Em artigo publicado nesta sexta-feira, o jornalista Helio Gurovitz também se manifestou contrário à emenda. “É certo o próprio candidato avaliar se uma informação é falsa ou ofensiva? Não há outra palavra para descrever isso: é censura, vetada pelo artigo 220 da Constituição”, escreveu.
Notas de repúdio
Mais cedo, a decisão do Congresso foi amplamente criticada pela opinião pública e entidades que defendem a liberdade de expressão. A Associação Brasileira de Jornalismo Investigativo (Abraji) divulgou nota criticando o dispositivo. Segundo a Abraji, obrigar que o conteúdo seja suspenso em no máximo 24 horas até que o provedor se certifique da identificação pessoal do usuário que a publicou é uma ameaça ao regime democrático.
“O Brasil não vive o fantasma de práticas tão explícitas de censura desde o fim da ditadura militar. É factível imaginar dezenas de milhares de simpatizantes e apoiadores de uma candidatura denunciando todas as postagens dos partidários de outra. E vice-versa. Sites como o Facebook não teriam escolha senão suspender as postagens. O resultado seria um deserto informativo”, diz a nota.

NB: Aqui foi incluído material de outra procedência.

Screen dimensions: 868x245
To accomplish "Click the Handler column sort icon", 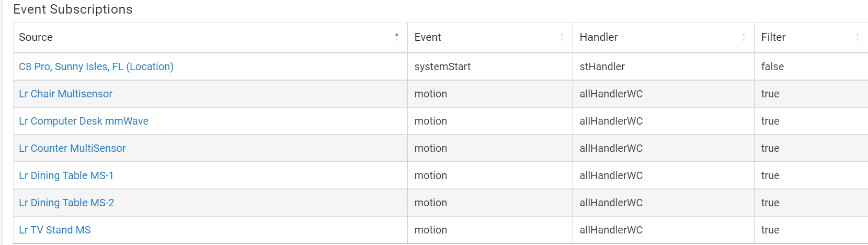I will (x=743, y=37).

A Associação Brasileira de Emissoras de Rádio e Televisão (ABERT), a Associação Nacional de Editores de Revistas (ANER) e a Associação Nacional de Jornais (ANJ) também consideraram censura a emenda. As entidades lembram que “o Marco Civil da Internet estabelece que, somente mediante decisão judicial, é possível essa suspensão ou retirada de informações e opiniões”. A nota divulgada condena o discurso de ódio e a disseminação de falsas informações, mas lembra que o “combate a esses males só pode acontecer dentro da legalidade”.